■ GIVEN PASSAGE
=-=-=-=-=

Running with renewed spirit
Marisa O’Neil
Jamie Mead has the heart of an 18-year-old and the soles of a
44-year-old.
Those soles will hit the pavement running on Sunday six months
after their wearer got a new heart from an 18-year-old man. The
transplant ended years of illness and renewed his interest in
running, with the 21st annual Spirit Run as motivation.
The Spirit Run, a PTA-sponsored event that raises money for Harbor
View, Eastbluff, Andersen, Lincoln and Newport Coast elementary
schools, has grown from a small neighborhood event to the schools’
top money-maker.
“I chose the Spirit Run because it’s part of everything we do in
the community,” Mead said. “The money is great for the PTA. It
involves so many people. It’s such a great opportunity. In September,
I thought to myself, ‘That’s a good goal.’”
That his wife, Dina, has helped organize the Newport Beach race
most of the past eight years and that two of their three children
attend schools that benefit from the proceeds make it an even more
appropriate step in his recovery process. This will be the first race
he’ll have run since heart problems sidelined his recreational
running career at 37.
Doctors diagnosed him with ventricular tachycardia after he
noticed irregular heart rhythms when he exercised. Dead tissue in his
heart was keeping it from pumping blood to the rest of his body
properly.

=-=-=-=-=

■ DATA RECORDS
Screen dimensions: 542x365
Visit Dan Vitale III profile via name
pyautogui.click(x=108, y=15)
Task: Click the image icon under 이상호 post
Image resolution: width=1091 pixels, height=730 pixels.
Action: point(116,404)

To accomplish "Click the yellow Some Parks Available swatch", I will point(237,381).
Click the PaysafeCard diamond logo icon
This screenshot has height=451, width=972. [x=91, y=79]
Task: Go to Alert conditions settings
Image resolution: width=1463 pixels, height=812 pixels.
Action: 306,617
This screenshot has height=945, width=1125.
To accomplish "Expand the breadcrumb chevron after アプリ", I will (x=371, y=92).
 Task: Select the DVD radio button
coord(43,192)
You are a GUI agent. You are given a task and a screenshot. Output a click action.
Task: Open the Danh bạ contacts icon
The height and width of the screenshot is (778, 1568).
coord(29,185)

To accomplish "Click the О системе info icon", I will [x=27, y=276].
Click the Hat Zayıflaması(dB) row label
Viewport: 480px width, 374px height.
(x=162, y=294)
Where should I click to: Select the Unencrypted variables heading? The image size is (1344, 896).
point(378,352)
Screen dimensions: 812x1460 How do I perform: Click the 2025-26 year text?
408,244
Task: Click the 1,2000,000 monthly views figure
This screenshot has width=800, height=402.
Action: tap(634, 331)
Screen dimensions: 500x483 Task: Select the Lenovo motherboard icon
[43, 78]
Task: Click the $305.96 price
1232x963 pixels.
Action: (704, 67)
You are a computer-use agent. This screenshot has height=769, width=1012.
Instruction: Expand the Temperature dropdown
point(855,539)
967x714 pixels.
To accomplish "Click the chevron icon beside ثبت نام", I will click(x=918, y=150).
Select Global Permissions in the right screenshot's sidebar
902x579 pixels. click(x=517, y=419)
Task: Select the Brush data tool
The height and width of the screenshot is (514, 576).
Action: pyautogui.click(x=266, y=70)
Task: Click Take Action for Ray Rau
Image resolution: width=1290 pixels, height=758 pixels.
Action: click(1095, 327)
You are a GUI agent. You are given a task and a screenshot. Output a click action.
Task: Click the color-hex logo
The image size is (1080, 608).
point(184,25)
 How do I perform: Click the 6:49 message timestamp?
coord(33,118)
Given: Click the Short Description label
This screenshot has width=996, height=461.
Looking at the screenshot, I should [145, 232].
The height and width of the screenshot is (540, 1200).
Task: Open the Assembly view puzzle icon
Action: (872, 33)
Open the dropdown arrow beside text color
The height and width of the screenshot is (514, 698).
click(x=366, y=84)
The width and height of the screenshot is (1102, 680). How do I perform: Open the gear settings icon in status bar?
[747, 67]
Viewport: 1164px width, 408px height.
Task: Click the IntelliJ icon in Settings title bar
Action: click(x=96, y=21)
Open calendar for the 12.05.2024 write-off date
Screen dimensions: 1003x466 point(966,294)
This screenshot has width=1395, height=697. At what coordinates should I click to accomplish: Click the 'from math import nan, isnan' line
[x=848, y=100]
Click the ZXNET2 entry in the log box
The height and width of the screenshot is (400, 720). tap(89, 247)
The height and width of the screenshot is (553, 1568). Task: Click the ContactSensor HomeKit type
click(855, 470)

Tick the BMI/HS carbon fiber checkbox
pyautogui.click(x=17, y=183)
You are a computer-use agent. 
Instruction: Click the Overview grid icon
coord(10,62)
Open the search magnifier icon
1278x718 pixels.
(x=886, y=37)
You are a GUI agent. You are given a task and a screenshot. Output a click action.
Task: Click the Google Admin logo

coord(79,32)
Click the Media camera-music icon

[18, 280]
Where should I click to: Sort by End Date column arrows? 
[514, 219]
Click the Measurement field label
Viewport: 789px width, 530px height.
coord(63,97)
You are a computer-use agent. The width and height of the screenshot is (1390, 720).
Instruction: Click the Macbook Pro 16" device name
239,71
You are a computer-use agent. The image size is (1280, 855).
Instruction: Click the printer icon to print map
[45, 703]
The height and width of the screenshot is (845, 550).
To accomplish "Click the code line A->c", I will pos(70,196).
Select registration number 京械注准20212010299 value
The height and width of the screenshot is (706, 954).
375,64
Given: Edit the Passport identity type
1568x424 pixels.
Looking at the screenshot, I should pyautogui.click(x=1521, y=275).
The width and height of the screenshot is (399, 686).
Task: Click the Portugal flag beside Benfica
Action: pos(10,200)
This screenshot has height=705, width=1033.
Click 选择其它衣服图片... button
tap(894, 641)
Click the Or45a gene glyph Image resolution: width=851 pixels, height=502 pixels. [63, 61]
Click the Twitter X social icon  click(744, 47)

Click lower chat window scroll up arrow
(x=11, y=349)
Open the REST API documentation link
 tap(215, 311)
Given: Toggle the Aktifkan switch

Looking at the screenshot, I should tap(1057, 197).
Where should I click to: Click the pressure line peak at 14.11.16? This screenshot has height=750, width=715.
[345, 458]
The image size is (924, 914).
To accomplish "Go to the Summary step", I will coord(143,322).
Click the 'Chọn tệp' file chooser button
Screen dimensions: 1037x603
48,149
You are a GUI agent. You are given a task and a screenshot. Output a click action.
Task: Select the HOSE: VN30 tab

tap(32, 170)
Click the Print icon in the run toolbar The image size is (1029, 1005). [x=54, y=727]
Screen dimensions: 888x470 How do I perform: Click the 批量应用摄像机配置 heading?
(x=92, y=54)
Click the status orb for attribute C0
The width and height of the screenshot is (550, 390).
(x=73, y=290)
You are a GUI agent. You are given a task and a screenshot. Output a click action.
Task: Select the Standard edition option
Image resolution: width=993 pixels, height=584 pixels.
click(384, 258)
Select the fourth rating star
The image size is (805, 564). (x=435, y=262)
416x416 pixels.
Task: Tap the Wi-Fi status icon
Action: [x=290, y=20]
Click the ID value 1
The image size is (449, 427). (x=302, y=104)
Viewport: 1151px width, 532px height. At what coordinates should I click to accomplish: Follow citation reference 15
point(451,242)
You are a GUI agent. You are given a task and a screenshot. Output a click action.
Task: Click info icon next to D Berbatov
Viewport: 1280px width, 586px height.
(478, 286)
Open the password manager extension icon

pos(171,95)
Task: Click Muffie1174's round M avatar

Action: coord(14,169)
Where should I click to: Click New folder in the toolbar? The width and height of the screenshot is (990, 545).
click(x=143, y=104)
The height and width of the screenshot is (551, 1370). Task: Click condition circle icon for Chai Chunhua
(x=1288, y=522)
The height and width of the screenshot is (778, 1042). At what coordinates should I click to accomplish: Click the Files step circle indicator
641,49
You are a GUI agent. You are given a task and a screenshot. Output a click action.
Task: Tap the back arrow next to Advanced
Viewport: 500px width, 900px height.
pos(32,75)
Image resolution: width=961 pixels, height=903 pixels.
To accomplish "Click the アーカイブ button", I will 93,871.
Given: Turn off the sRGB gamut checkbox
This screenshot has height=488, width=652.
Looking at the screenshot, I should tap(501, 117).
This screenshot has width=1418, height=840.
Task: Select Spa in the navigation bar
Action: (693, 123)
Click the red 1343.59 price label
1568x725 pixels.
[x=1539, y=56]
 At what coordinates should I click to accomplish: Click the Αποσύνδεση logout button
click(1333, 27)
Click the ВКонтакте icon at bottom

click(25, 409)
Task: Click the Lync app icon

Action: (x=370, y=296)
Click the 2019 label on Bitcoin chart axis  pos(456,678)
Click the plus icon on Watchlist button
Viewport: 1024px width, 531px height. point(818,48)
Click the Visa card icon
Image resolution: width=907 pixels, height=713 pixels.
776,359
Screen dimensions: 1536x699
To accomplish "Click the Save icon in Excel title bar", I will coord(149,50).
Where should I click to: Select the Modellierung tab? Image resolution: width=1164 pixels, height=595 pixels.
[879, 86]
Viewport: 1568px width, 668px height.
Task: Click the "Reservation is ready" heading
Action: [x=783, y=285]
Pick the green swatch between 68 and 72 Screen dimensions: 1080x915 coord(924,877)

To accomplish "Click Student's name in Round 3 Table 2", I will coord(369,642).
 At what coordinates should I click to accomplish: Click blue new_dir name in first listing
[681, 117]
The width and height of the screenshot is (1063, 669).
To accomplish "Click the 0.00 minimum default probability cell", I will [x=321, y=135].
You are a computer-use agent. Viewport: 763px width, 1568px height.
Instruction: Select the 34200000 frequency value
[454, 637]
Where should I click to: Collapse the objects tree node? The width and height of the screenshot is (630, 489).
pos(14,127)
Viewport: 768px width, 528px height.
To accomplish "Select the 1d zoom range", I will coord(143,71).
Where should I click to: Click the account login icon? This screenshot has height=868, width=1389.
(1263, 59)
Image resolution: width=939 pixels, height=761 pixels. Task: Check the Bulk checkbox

=-=-=-=-=

■ ACTIONS TO TAKE
1: According to the Jamie Mead article, what condition did doctors diagnose him with?
2: Rewrite the Jamie Mead article starting with "Running with renewed" and going on through "top money-maker.", putting "asphalt" in place of "pavement".
3: Write the next few paragraphs of the Jamie Mead article, following on from its final sentence.

■ ANSWER SET
1: Ventricular tachycardia.

2:
Running with renewed spirit
Marisa O’Neil
Jamie Mead has the heart of an 18-year-old and the soles of a
44-year-old.
Those soles will hit the asphalt running on Sunday six months
after their wearer got a new heart from an 18-year-old man. The
transplant ended years of illness and renewed his interest in
running, with the 21st annual Spirit Run as motivation.
The Spirit Run, a PTA-sponsored event that raises money for Harbor
View, Eastbluff, Andersen, Lincoln and Newport Coast elementary
schools, has grown from a small neighborhood event to the schools’
top money-maker.

3:
He started taking medication for his condition and had a
defibrillator implanted in his chest to shock his heart when it beat
irregularly.
“I had to worry if got my heart rate up too high,” he said. “That
fear of too much activity builds in your psyche, and you’re always
careful not to walk too quickly because it would be the beginning of
a shock. I couldn’t even carry my kids.”
But his heart continued to fail, and doctors bumped him to the top
of the waiting list for a new heart after two and a half years.
Almost immediately after his surgery in September, he said, he felt
completely renewed.
“When you wake up after the transplant, you know you’re a new
person,” he said. “Just 24 hours after, they have you up and walking
around.”
After a week in the hospital, he started going for walks around
the block at home. A week later, he built up to mile-long walks, then
slowly started jogging.
Now he jogs three and a half miles four days a week. Doctors
encouraged him to stick with the exercise because it will help the
recovery process.
“Physically, he’s about 100% from where he was,” Dina Mead said.
“He’s back to being his normal self.”
The Meads are using the race as a chance to educate participants
about organ donation. Goody bags will contain informational pamphlets
and organ donor cards, and Jamie Mead and his 14-year-old daughter,
Christie, will answer questions at a booth during the race expo.
Jamie Mead will always have to take anti-rejection medicine that
weakens his immune system, making him more prone to illness. But
after years of being sick, the former executive for Irvine Apartment
Communities said, he has plenty to look forward to.
“I’ve got a bunch of things I’m doing that I hadn’t done before,”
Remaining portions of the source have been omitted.